*WRITTEN INSTRUCTION 1*: Please format the records as a Markdown table with the columns Row and Line. Include only the part that opens with the line containing "Screen dimensions: 945x623" and closes with the last line of the records, both ends included, and leave out blank lines.

# I need a hobby..trying to decide on one--just some musings here



## Marie5656 (Jun 2, 2019)

*I was thinking today that I definitely need a hobby of some sort.  Just something to do with my hands.  I used to cross-stitch (stamped, not counted) and also the plastic canvas crafts.  Ruthannes  post about the birdhouses got me thinking of things I could do.

I am thinking that later this summer, for the fall/winter I am going to go to a local yarn shop and take their knitting classes.  It is something I have always wanted to learn, anyway. I also used to do the crafts with the pony beads (see reference picture, end of post) back when I worked at a day program with people with disabilities.  We did a lot of crafting there.  

What do any of you do?  Did you always do them, or start later in life, as I am planning?

*


----------



## Ruth n Jersey (Jun 2, 2019)

*GIVEN ENTRIES*:
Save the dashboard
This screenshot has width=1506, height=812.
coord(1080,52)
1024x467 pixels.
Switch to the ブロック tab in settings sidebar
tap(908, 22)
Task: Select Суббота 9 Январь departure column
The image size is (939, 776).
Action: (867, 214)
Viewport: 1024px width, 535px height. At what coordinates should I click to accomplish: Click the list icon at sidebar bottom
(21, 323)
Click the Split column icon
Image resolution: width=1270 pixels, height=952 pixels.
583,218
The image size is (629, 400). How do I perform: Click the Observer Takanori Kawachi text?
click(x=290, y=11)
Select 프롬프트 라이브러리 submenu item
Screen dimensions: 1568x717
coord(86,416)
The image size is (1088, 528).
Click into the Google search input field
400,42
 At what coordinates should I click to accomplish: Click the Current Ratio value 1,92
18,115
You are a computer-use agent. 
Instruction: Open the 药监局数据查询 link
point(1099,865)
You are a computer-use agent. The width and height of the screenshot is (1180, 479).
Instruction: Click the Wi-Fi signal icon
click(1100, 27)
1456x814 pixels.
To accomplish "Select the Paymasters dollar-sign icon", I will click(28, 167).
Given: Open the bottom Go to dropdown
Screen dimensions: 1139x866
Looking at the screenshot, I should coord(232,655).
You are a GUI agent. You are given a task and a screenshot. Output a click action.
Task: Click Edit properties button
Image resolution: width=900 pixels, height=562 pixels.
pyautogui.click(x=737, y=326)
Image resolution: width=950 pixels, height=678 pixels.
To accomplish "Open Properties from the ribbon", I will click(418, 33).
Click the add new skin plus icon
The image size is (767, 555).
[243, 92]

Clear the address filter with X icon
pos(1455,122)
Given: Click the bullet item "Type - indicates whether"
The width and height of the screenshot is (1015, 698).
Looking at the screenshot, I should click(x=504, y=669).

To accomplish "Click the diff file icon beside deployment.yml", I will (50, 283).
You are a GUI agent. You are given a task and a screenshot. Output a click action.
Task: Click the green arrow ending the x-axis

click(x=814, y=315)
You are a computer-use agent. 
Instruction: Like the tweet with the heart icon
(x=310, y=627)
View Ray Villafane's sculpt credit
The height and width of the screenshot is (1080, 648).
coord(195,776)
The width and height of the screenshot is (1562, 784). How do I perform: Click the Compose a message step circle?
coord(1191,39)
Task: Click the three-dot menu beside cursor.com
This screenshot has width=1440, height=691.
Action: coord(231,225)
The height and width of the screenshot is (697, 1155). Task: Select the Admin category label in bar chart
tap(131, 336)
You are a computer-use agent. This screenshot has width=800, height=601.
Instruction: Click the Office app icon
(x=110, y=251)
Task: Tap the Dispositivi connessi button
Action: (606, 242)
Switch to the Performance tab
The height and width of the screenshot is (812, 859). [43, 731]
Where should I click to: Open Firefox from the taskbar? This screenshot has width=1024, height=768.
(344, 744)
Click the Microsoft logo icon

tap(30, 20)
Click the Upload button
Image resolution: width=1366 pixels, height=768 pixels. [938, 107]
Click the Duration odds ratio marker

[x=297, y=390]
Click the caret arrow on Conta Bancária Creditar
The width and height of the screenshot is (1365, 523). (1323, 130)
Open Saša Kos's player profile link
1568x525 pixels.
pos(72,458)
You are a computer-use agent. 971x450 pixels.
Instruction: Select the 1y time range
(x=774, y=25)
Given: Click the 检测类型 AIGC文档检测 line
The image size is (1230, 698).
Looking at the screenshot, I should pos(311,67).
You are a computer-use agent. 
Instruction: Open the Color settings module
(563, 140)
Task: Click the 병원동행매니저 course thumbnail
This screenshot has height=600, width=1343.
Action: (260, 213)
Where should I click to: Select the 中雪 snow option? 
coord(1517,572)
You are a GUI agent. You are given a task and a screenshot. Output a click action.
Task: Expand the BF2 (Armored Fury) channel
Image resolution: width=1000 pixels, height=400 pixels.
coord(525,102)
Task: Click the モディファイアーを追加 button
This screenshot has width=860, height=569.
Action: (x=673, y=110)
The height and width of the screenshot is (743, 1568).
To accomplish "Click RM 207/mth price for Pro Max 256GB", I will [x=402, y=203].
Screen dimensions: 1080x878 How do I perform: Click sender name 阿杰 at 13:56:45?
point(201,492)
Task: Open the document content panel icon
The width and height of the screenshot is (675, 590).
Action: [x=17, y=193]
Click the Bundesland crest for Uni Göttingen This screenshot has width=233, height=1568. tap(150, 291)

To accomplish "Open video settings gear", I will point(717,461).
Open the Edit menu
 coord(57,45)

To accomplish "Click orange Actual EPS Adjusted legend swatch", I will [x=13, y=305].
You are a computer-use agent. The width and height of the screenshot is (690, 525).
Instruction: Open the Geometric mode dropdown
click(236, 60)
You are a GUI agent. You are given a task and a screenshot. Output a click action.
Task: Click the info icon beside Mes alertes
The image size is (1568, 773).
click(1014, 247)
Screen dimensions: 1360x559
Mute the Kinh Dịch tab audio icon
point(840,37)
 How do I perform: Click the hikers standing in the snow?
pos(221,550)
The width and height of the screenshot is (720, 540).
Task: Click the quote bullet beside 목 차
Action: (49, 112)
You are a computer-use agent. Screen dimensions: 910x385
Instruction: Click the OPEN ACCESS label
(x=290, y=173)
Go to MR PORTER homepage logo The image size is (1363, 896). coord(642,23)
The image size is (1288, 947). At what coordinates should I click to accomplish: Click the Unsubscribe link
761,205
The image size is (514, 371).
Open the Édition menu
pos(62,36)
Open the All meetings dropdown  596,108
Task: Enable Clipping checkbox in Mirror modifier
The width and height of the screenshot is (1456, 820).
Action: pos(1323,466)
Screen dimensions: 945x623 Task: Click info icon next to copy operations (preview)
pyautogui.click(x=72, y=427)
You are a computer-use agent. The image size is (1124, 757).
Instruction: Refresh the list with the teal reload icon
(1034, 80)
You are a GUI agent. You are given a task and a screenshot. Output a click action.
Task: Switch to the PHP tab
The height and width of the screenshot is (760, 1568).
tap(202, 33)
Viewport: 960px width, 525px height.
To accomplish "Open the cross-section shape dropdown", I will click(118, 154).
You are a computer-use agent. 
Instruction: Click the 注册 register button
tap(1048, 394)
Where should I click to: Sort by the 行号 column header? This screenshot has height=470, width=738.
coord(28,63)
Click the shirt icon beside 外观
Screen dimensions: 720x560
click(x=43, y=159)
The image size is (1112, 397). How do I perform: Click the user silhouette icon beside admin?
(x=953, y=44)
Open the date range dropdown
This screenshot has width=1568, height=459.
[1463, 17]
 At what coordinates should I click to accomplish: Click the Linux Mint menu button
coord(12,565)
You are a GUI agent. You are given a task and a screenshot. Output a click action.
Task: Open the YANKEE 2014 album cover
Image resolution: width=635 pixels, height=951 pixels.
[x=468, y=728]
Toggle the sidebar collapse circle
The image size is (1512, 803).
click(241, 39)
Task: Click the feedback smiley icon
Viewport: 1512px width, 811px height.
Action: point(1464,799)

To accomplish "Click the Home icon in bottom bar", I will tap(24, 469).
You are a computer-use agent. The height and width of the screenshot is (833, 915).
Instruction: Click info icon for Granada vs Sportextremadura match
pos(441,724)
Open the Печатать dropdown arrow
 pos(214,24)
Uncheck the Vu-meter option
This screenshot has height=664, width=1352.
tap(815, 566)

*WRITTEN INSTRUCTION 2*: Render this sentence from the forum thread about picking up a hobby in Spanish: "It is something I have always wanted to learn, anyway."

*TASK SOLUTION 1*:
| Row | Line |
|---|---|
| 1 | Screen dimensions: 945x623 Task: Click info icon next to copy operations (preview) |
| 2 | pyautogui.click(x=72, y=427) |
| 3 | You are a computer-use agent. The image size is (1124, 757). |
| 4 | Instruction: Refresh the list with the teal reload icon |
| 5 | (1034, 80) |
| 6 | You are a GUI agent. You are given a task and a screenshot. Output a click action. |
| 7 | Task: Switch to the PHP tab |
| 8 | The height and width of the screenshot is (760, 1568). |
| 9 | tap(202, 33) |
| 10 | Viewport: 960px width, 525px height. |
| 11 | To accomplish "Open the cross-section shape dropdown", I will click(118, 154). |
| 12 | You are a computer-use agent.  |
| 13 | Instruction: Click the 注册 register button |
| 14 | tap(1048, 394) |
| 15 | Where should I click to: Sort by the 行号 column header? This screenshot has height=470, width=738. |
| 16 | coord(28,63) |
| 17 | Click the shirt icon beside 外观 |
| 18 | Screen dimensions: 720x560 |
| 19 | click(x=43, y=159) |
| 20 | The image size is (1112, 397). How do I perform: Click the user silhouette icon beside admin? |
| 21 | (x=953, y=44) |
| 22 | Open the date range dropdown |
| 23 | This screenshot has width=1568, height=459. |
| 24 | [1463, 17] |
| 25 |  At what coordinates should I click to accomplish: Click the Linux Mint menu button |
| 26 | coord(12,565) |
| 27 | You are a GUI agent. You are given a task and a screenshot. Output a click action. |
| 28 | Task: Open the YANKEE 2014 album cover |
| 29 | Image resolution: width=635 pixels, height=951 pixels. |
| 30 | [x=468, y=728] |
| 31 | Toggle the sidebar collapse circle |
| 32 | The image size is (1512, 803). |
| 33 | click(241, 39) |
| 34 | Task: Click the feedback smiley icon |
| 35 | Viewport: 1512px width, 811px height. |
| 36 | Action: point(1464,799) |
| 37 | To accomplish "Click the Home icon in bottom bar", I will tap(24, 469). |
| 38 | You are a computer-use agent. The height and width of the screenshot is (833, 915). |
| 39 | Instruction: Click info icon for Granada vs Sportextremadura match |
| 40 | pos(441,724) |
| 41 | Open the Печатать dropdown arrow |
| 42 |  pos(214,24) |
| 43 | Uncheck the Vu-meter option |
| 44 | This screenshot has height=664, width=1352. |
| 45 | tap(815, 566) |

*TASK SOLUTION 2*: De todos modos, es algo que siempre he querido aprender.